At least three sources of content are found in organizations, and all three quickly emerge on enterprise Intranets: formal, project/group, and informal. 

The formal information is the officially sanctioned and commissioned information of the enterprise. It usually has been reviewed for accuracy, currency, confidentiality, liability and commitment. This is the information with which the formal management infrastructure is most concerned. These are the formal documents that organizations produce to convey the official, supported information about their products, services and processes. Many of these documents are the first to be considered for Intranet projects because of their official status and wide distribution. 

Project/Group information is intended for use within a specific group. It may be used to communicate and share ideas, coordinate activities or manage the development and approval of content that eventually will become formal. In the paper world, the documents that carry this information generally are not shared outside the project or group. They also are not the first to be considered for an Intranet application. However, the Project/Group information is where the Intranet has the most potential to transform work processes and improve both organizational and personal productivity. On the Intranet, Project/Group information generally is not listed in the enterprise-wide directories and may be protected by passwords or other restrictions if general access might create problems. 

Informal information occurs in organizations as notes, memoranda, white papers, individual presentations, and other creative work done by individuals.

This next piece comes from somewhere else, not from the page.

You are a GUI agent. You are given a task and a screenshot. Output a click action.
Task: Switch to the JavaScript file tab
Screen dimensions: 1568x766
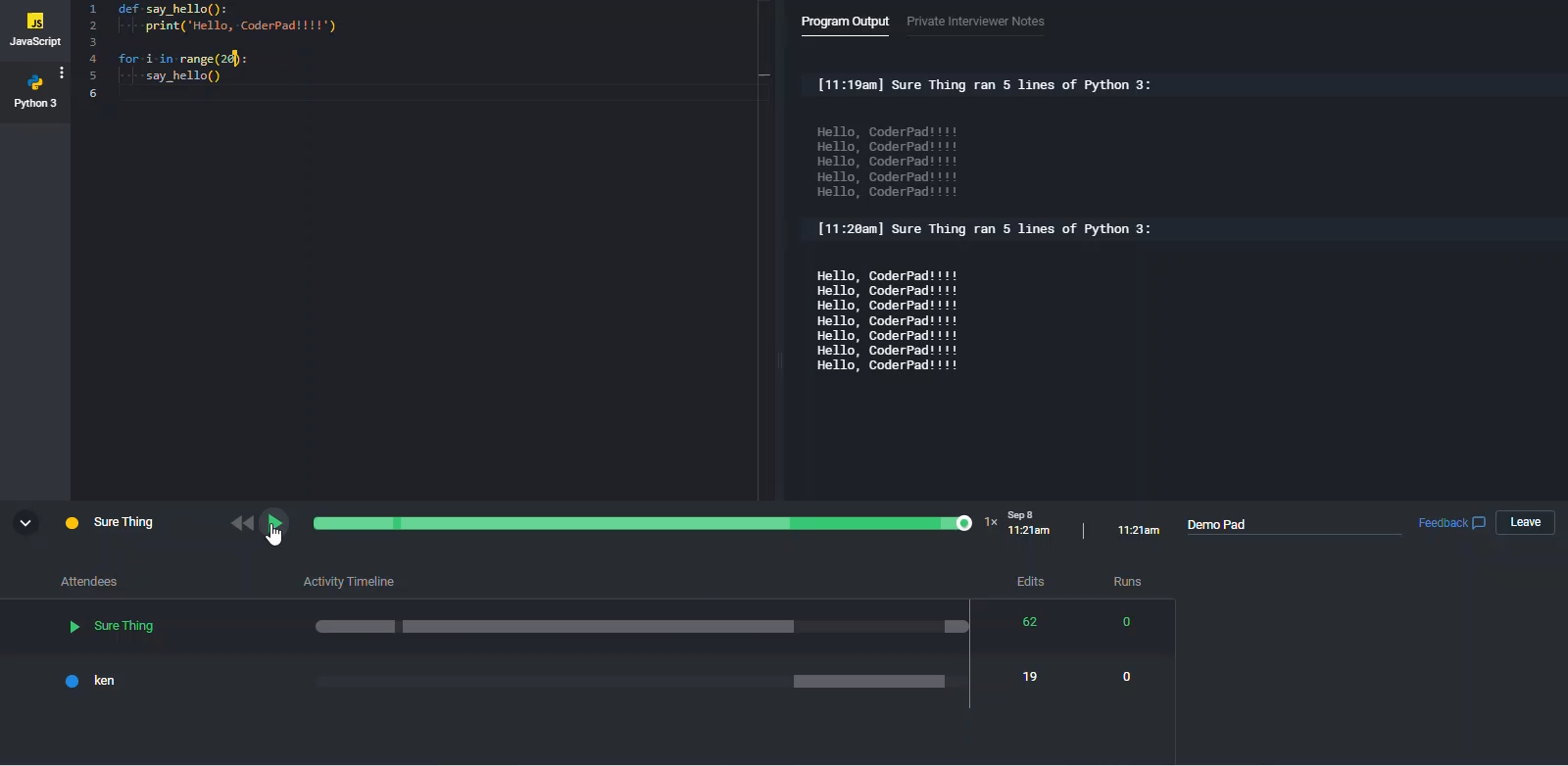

It begins to appear on the Intranet when authors and users discover how easy it is to publish within the Intranet infrastructure. Informal information is not necessarily the same thing as personal home pages. A personal folder or directory on an Intranet server can serve as a repository for the white papers, notes and concepts that may be shared selectively with others in the enterprise to further common interests, for the solicitation of comments or for some other reason. Instead of sending copies, the URL can be given to the interested parties, and the latest version can be read and tracked as it changes. Readers can send email feedback immediately by clicking on a "mailto" link in the document. This type of informal information can become a powerful stimulus for the collaborative development of new concepts and ideas. 

The roles discussed below are directed at managing the formal content of the Intranet. Some of the roles carry over easily into the project/departmental information, and their use in this context will be discussed in this and subsequent chapters. The informal information is, by definition, outside the formal organizational management structure. There are, however, points of contact with the formal management structure in terms of protection from liability and loss and being able to distinguish verified content from informal content.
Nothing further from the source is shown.